Lifeguards at Sudbury's public beaches are helping to notify swimmers when potentially toxic algae blooms threaten beaches.

Health officials say water is safe unless bloom is visible, despite posted advisory signs

Sudbury lifeguards, like Emily Welsh, have been trained to spot blue-green algae blooms. They notify people to stay out of the water if a bloom floats near the beach. (Megan Thomas/CBC)

Lifeguards at Sudbury's public beaches have been trained to spot potentially toxic algae blooms that can hang around swimming beaches.

Advisory signs that indicate a blue-green algae bloom have been spotted in the area are posted at a number of popular swimming beaches in Sudbury.

But the blooms move with the current, so those signs say it is safe to swim unless a blue-green algae bloom is currently present.

A potentially toxic blue-green algae bloom is present on Ramsey Lake in Sudbury, but it moves around with the current. (Sudbury and District Health Unit)

To help people know whether or not to go in the water, the lifeguards at Sudbury's public beaches have received extra training on how to spot the blooms.

"We want to make sure that people are safe, but also that they can enjoy the water," said Emily Welsh, leisure program supervisor for the Sudbury waterfront. 

"We never want to barricade off the beach.

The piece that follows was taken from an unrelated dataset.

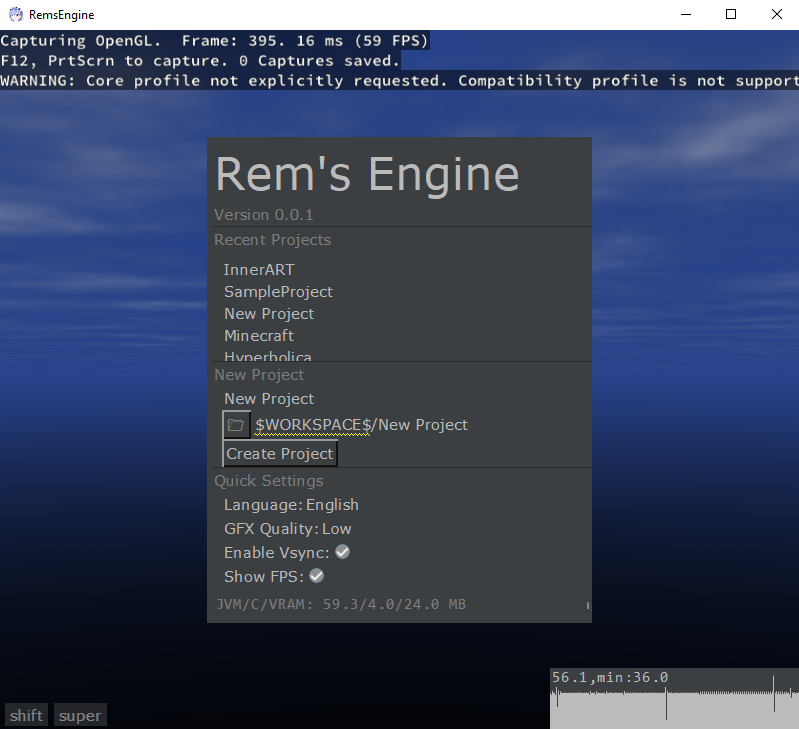Open the Language dropdown showing English
Viewport: 799px width, 729px height.
click(332, 505)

We just simply say it is not safe to swim right now. When it goes away you will be able to go in the water."

Welsh said lifeguards have seen the blooms move in and out of a beach area within a matter of hours this summer. But the blooms can also settle in for a longer period of time.

Signs will stay

Because the situation is always changing, the Sudbury and District Health Unit says blue-green algae advisory signs at affected beaches will stay up for the rest of the swimming season.

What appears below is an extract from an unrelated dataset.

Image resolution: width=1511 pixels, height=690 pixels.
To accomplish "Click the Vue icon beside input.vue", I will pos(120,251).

"The bloom may move from one area to the next. So if we don't see it today, it's very possible we could see it tomorrow," said Ashley DeRocchis, an environmental support officer with the Sudbury and District Health Unit.

Ashley DeRocchis, an environmental support officer with the Sudbury and District Health Unit, says signs advising about blue-green algae blooms will stay up for the rest of the summer. (Megan Thomas/CBC)

"That is why the messaging is, if you see the bloom, do not swim. If you don't see a bloom, assume that the water is safe to use for recreational purposes."

DeRocchis said if a bloom is preventing swimming at one beach on Ramsey Lake, often people can move to another beach and still get a chance to use the water.

Contact with blue-green algae can irritate the skin and eyes and, if it is ingested in larger quantities, it can cause more severe health problems, including nervous system damage.

Dogs can be at particular risk for health affects if they spend time in water containing a blue-green algae bloom.